DOCUMENT
- - - -

Code Monkey home page Code Monkey logo

Comments (11)

erezsh avatar erezsh commented on June 12, 2024

It does build the parse-tree incrementally. You can find it at ip.parser_state.value_stack, where ip: InteractiveParser. But it might be a bit tricky to use it effectively.

from lark.

Daniel63656 avatar Daniel63656 commented on June 12, 2024

I am a bit confused about this incremental parsing. I want to feed it one token at a time but it requires a Token class that also has a type. This type is the current production rule I guess? Why is this necessary when the parse tree is constructed incrementally? The current rule should be obvious then or not? Also value_stack is a stack and not a tree.

Edit: It seems these types are generated by the parser but I don't know them. I only have the tokens themselves (which should be enough why link them all to a different string anyway?)

from lark.

erezsh avatar erezsh commented on June 12, 2024

Like you said, tokens have a type and a value. The value is the actual bit of text being parsed, and the type is the category of that text. The parser doesn't look at the value at all. It only looks at the type, in order to choose how to update the state-machine.

- - - -

DATA SECTION
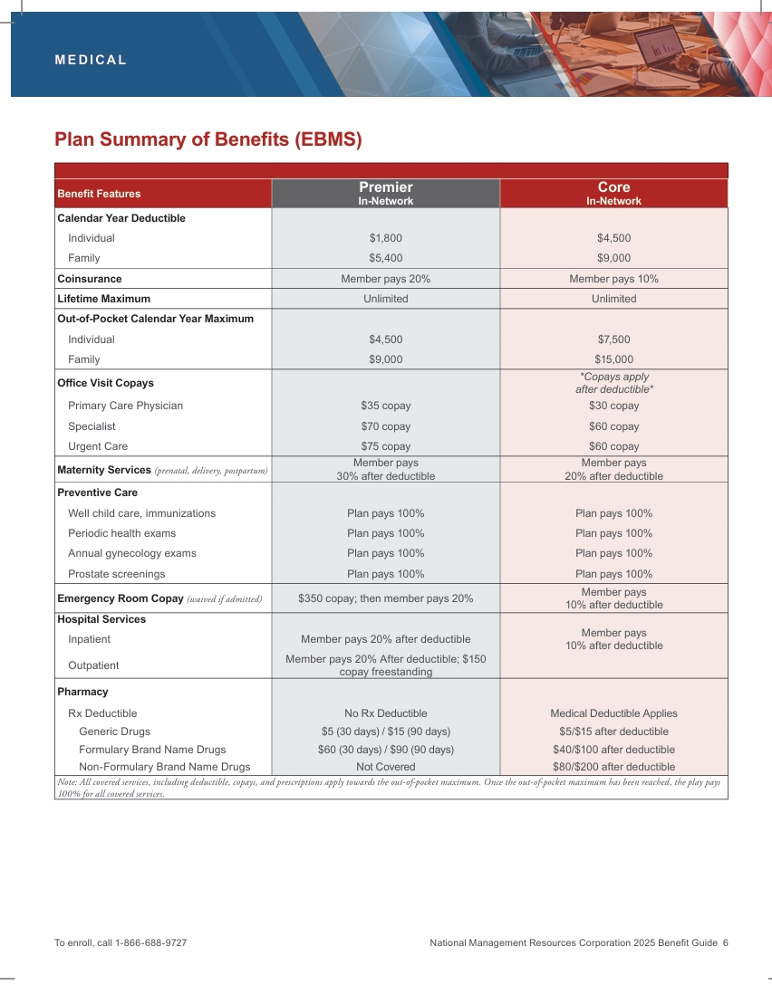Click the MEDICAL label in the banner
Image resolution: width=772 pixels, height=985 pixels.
pos(91,61)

- - - -

DIRECTION 1
Quote each passage in the lark parsing thread that ends with a question mark.
DIRECTION 2
Extend the lark parsing thread by carrying on erezsh's last comment from its final sentence.

EXERCISE RESPONSE 1
1. "This type is the current production rule I guess?"
2. "Why is this necessary when the parse tree is constructed incrementally?"
3. "The current rule should be obvious then or not?"
4. "which should be enough why link them all to a different string anyway?"

EXERCISE RESPONSE 2
value_stack is a stack, of course.. it's a stack of trees (or tokens).

from lark.

Daniel63656 avatar Daniel63656 commented on June 12, 2024

Yes but I don't know the type. I just want to add tokens (values) one at a time. I thought at first type has something to do with the rules they are used in but it's just another string that the parser uses instead of the actual (value) string. Seems kind of unnecessary. How would I even get these types?

from lark.

MegaIng avatar MegaIng commented on June 12, 2024

You define them. In the grammar. In the above grammar, it's the A, B, C, i.e. the left side of the :. What exactly the token types are depends on your grammar. If you use literals directly in your grammar, lark with automatically choose names. If you print parser.terminals, you can see a list of all defined terminals. This isn't unnecessary: The parser doesn't care about the original text at all, it only cares about the token types. One token type can represent an infinite number of actual text strings. If you want to skip the lexer step, you need to do the step of the lexer and provide the token types.

from lark.

Daniel63656 avatar Daniel63656 commented on June 12, 2024

I'm sorry I am new to this. I have following grammar:

score: "bos" event "eos"
event: E meta* ottava? group+ "|"?
group: rest | chord | "grace" chord
rest: R P? "."*
chord: "whole" note+ "."* | "half" D note+ "."* | D note+ "."* | D P? "flag"+ note+ "."*
note: A? "tie"? N "tie"?
meta: clef | time | key
time: digit+ "over" digit+
key: "#"+ | "b"+ | "nat"+
ottava: O P

E: "treble" | "bass" | "staff_change"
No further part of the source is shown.